The latest issue of Monitor, the Constitution Unit’s regular newsletter, has been published today. The issue covers all of the major UK constitutional developments over the past four months, a period that has included the High Court and Supreme Court rulings in the Article 50 case, the unveiling of Theresa May’s Brexit plan and the election of Donald Trump as President of the United States, plus much else besides. The front page article is reproduced here. You can read the full issue at this link

monitor-65-coverPolitics remains fast-moving. Its unexpected turns have raised fundamental questions about the constitutional order, in the UK and beyond – including the rightful place of voters, elected legislators, governments and judges in political decision-making – as well as the media’s role in questioning those decisions.

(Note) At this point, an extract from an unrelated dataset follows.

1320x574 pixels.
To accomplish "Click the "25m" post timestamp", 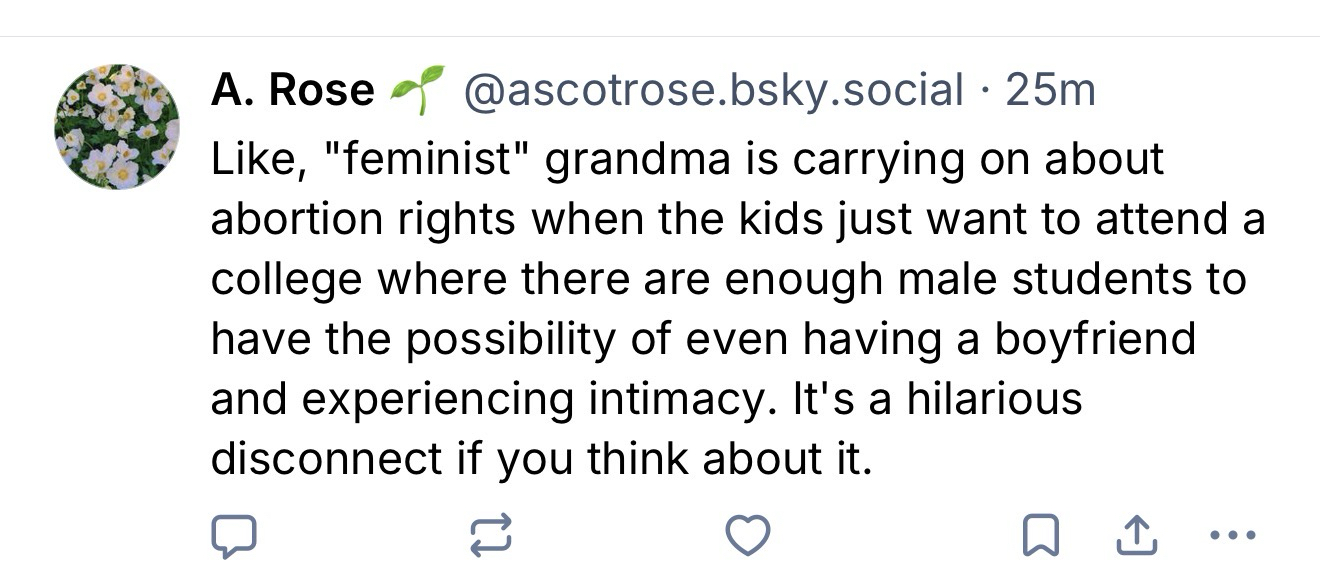I will [x=1050, y=91].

Here, Brexit remains the dominant preoccupation. The previous issue of Monitor reported how ‘ministers have repeatedly insisted that they are in charge of the Brexit negotiations and that to reveal their hand to parliament in advance would weaken their negotiating position’. A lot has changed since then.

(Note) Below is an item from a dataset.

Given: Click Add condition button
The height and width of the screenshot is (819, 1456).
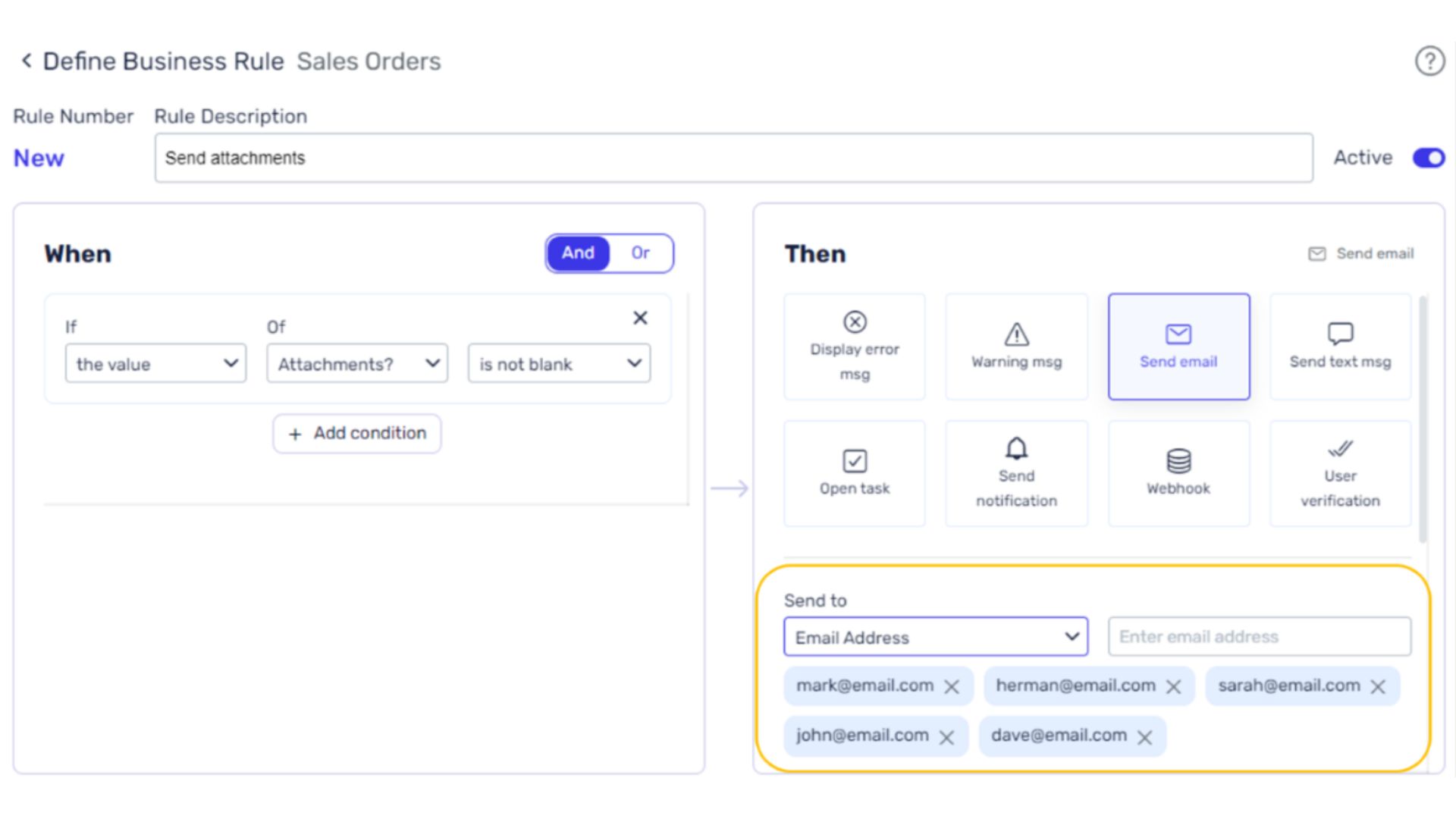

Following rulings by the High Court on 3 November, and Supreme Court on 24 January, ministers had to accept that they require parliamentary approval to trigger Article 50; at the time of writing, the European Union (Notification of Withdrawal) Bill has now passed through the Commons and awaits scrutiny in the Lords (see page 3). Even before the bill’s introduction, the government had conceded (in December) that its Brexit plan would be published prior to triggering Article 50, and (in January) that this would include a white paper – commitments necessary in order to see off potential Commons defeats. With help from the courts, parliament has rediscovered some of its teeth.